# [ASSIGNMENT]
Set down the line containing "Instruction: Save the product" and every line that follows it in the listing below, exactly as written and with nothing added.

[DATA SUPPLIED]

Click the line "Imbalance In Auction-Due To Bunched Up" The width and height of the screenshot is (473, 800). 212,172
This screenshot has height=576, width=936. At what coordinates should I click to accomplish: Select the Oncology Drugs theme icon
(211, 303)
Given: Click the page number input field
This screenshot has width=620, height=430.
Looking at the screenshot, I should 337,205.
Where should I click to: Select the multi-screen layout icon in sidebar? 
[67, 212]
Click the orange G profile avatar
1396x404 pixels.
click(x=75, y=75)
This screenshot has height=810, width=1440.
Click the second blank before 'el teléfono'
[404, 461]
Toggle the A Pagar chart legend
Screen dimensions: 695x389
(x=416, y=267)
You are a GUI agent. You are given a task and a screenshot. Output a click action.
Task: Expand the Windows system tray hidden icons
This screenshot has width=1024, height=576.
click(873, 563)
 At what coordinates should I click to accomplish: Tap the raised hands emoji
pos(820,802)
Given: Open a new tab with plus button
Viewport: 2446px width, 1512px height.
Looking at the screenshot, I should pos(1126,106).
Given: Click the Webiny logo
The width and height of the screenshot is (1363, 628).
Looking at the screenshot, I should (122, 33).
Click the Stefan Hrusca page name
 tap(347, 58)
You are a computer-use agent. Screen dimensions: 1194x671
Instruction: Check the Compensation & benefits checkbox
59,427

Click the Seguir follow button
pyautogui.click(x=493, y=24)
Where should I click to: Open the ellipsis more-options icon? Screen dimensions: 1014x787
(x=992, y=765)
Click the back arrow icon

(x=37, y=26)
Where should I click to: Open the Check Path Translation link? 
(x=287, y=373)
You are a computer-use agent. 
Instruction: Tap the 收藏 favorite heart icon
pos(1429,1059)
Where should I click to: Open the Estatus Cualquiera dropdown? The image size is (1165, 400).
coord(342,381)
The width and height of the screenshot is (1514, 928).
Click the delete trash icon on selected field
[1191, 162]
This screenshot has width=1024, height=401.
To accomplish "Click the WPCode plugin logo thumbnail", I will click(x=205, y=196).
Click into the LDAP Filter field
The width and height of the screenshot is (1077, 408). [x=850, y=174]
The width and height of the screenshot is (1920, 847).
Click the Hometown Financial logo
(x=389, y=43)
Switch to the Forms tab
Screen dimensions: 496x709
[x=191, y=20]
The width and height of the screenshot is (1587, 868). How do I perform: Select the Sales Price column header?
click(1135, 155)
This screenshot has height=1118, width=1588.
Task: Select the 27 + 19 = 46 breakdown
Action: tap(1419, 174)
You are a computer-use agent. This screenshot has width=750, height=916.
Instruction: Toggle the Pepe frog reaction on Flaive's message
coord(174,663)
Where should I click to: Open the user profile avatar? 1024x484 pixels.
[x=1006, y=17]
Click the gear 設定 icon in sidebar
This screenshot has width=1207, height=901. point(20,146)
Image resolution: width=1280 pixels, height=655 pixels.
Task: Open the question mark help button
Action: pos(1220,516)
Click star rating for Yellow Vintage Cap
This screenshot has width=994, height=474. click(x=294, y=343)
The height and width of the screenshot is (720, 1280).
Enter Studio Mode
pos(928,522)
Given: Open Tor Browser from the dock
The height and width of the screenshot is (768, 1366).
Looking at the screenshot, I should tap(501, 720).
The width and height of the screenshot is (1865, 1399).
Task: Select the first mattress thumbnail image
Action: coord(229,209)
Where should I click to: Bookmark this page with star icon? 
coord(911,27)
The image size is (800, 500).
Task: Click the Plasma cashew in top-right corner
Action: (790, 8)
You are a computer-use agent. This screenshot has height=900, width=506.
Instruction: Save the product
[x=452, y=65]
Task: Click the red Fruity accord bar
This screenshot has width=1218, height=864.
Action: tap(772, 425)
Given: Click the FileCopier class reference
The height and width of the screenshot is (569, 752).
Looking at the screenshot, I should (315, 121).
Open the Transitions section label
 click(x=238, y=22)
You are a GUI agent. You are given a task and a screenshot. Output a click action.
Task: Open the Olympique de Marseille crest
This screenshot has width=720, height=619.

[/DATA SUPPLIED]

# [ANSWER FOR THE TASK]
Instruction: Save the product
[x=452, y=65]
Task: Click the red Fruity accord bar
This screenshot has width=1218, height=864.
Action: tap(772, 425)
Given: Click the FileCopier class reference
The height and width of the screenshot is (569, 752).
Looking at the screenshot, I should (315, 121).
Open the Transitions section label
 click(x=238, y=22)
You are a GUI agent. You are given a task and a screenshot. Output a click action.
Task: Open the Olympique de Marseille crest
This screenshot has width=720, height=619.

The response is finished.